The next morning we had a breakfast session with our guide and leader, Adrienne Roberts.  We practiced presenting  the issues orally.   Our visits were with health legislative aides entirely.  We did meet briefly with Representative Mike Pence of the second district. and made use of a picture opportunity.  We met the legislative aides for Dan Burton, Steve Buyer, Peter Visclosky, Richard Lugar, Mike Pence and Julia Carson.  A late afternoon session was held with Evan Bayh’s legislative assistant who was known personally by Dr. Sadove.

All of these sessions were interesting.  The knowledge level of the assistants varied a great deal, but all were personable, interested and accommodating.  Myrna Dugan with Steve Buyer was particularly impressive in her command of the issues.

The final session with Tom Sugar (legislative assistant to Senator Evan Bayh) was informative.  Ms. Roberts had tried to contact Sen. Bayh’s health aide without success, but  Dr. Sadove’s personal contact got us in.  We provided an entrance to our legislators for the A.C.S. lobbyist.

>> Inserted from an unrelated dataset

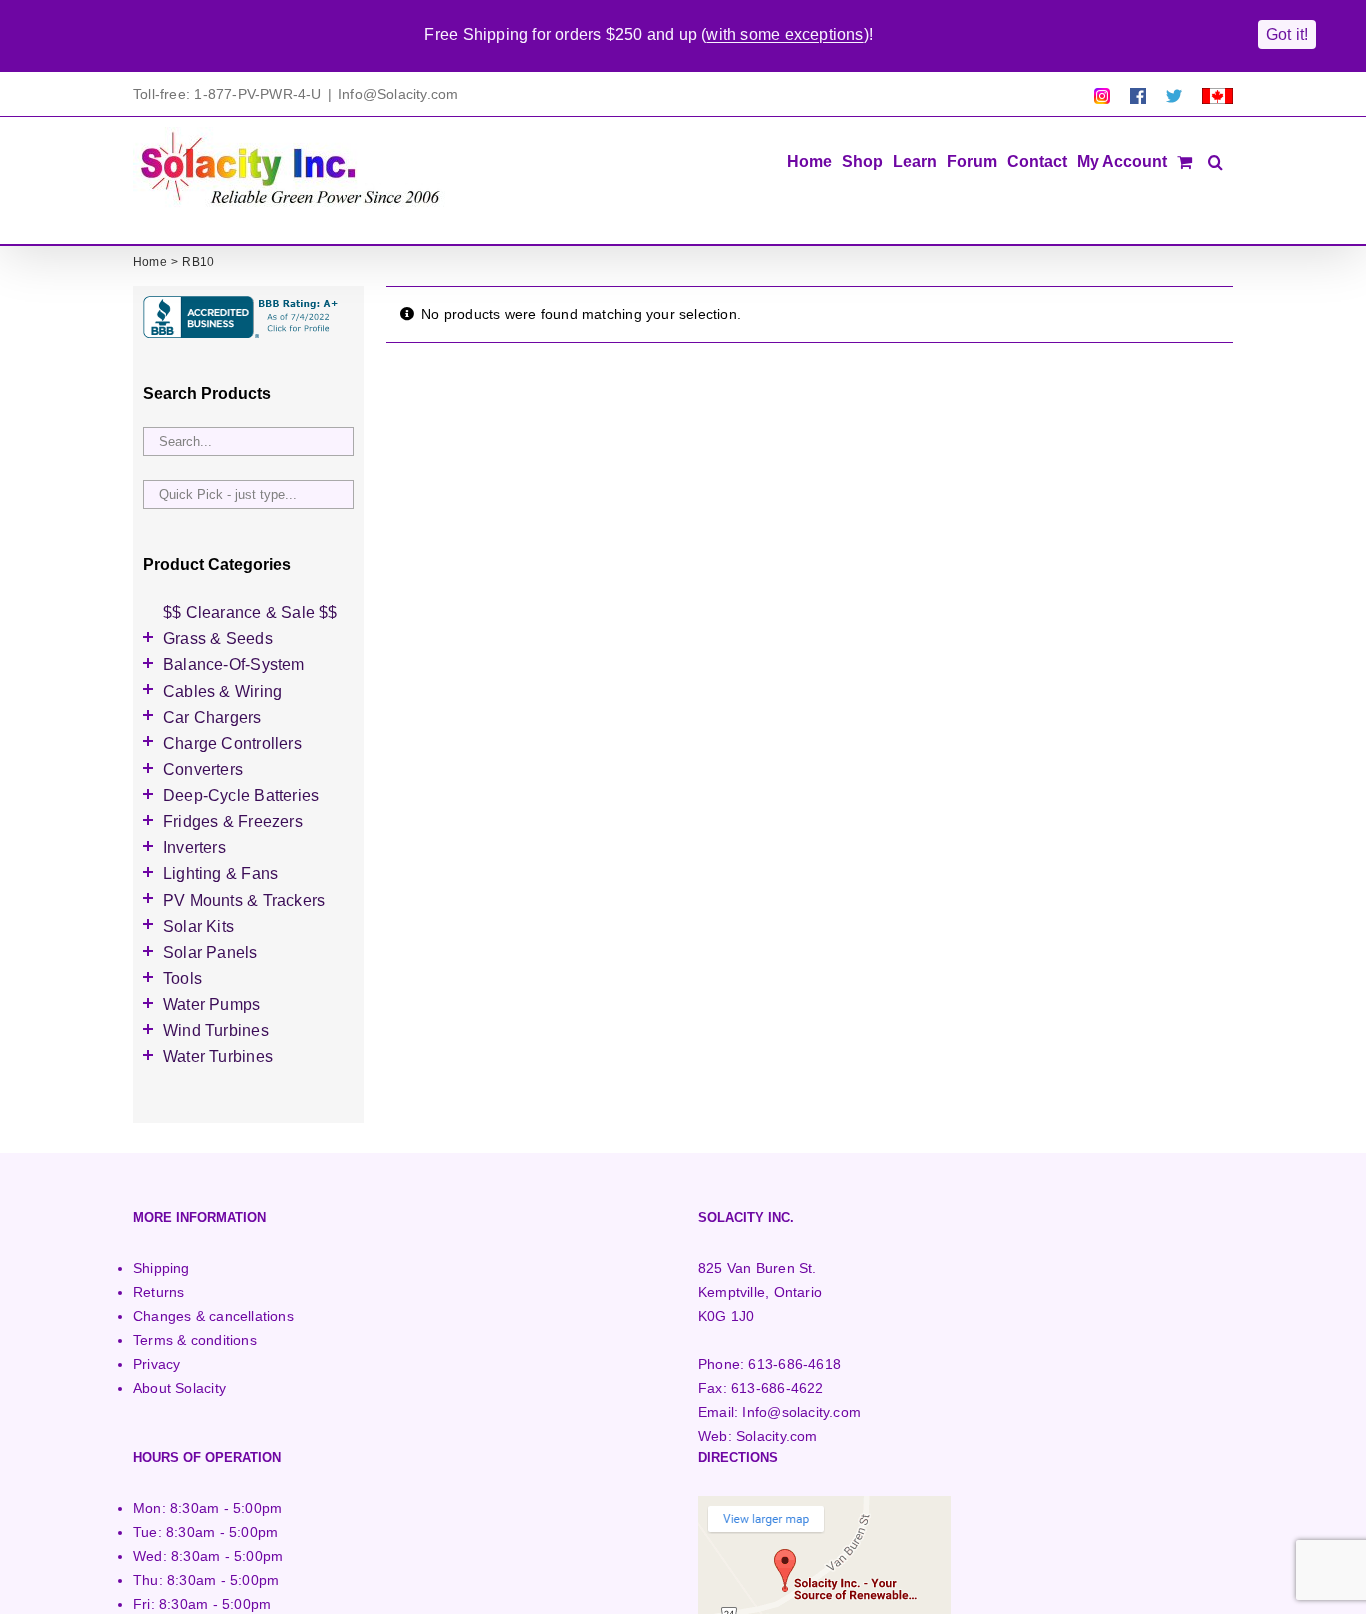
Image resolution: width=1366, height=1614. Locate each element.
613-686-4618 (794, 1364)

 We approached several issues:
• “Patients Rights Legislation” - this is the managed care reform measure.  The Norwood - Dingle Bill passed the House last year and a different measure passed the Senate.  They both died in Conference Committee.  The Republicans seem to be optimistic about passage of something this year, but the Democrats have put any efforts on a back burner.  There is little disagreement on most aspects of the legislation.  The issue of carrier liability seems to be accepted, but the Republicans want caps on liability, whereas the Democrats do not.  This one issue is holding up the entire thing.
• Legislation exists to give grants to the states for trauma systems.  It was not funded until this year - this as a result of College efforts and lobbying.  We talked to our representatives to work on funding for next year.  Indiana is a state without a trauma
 system and needs to apply for one of these grants.
• A proposal called MERFA (Medicare Education and Regulatory Fairness Act) appears to be receiving support and we urged our representatives to support it.  It is designed to
 eliminate some of the government abuses in the claims auditing and overpayment recovery processes.  It appears to be a “no-brainer” and hopefully will pass.
• Much attention has been paid to the Institute of Medicine report in late 1999 on patient safety.  A group of ninety medical organizations, including the College, have endorsed five principles that any legislation concerning patient safety should contain.  These mainly revolve around the  confidentiality and non-discoverability of information.
• Dr. Sadove lobbied for legislation (which we have in Indiana) for coverage of craniofacial deformities , and I lobbied for a moratorium of the “Limited English Proficiency” regulations of the Office of Civil Rights.

We feel that it is advisable to continue the “Washington Visitation Program”.  When a legislator has a constituent show up in Washington, they (or their staff) make time to see you and do listen.  The College’s staff then has easier access.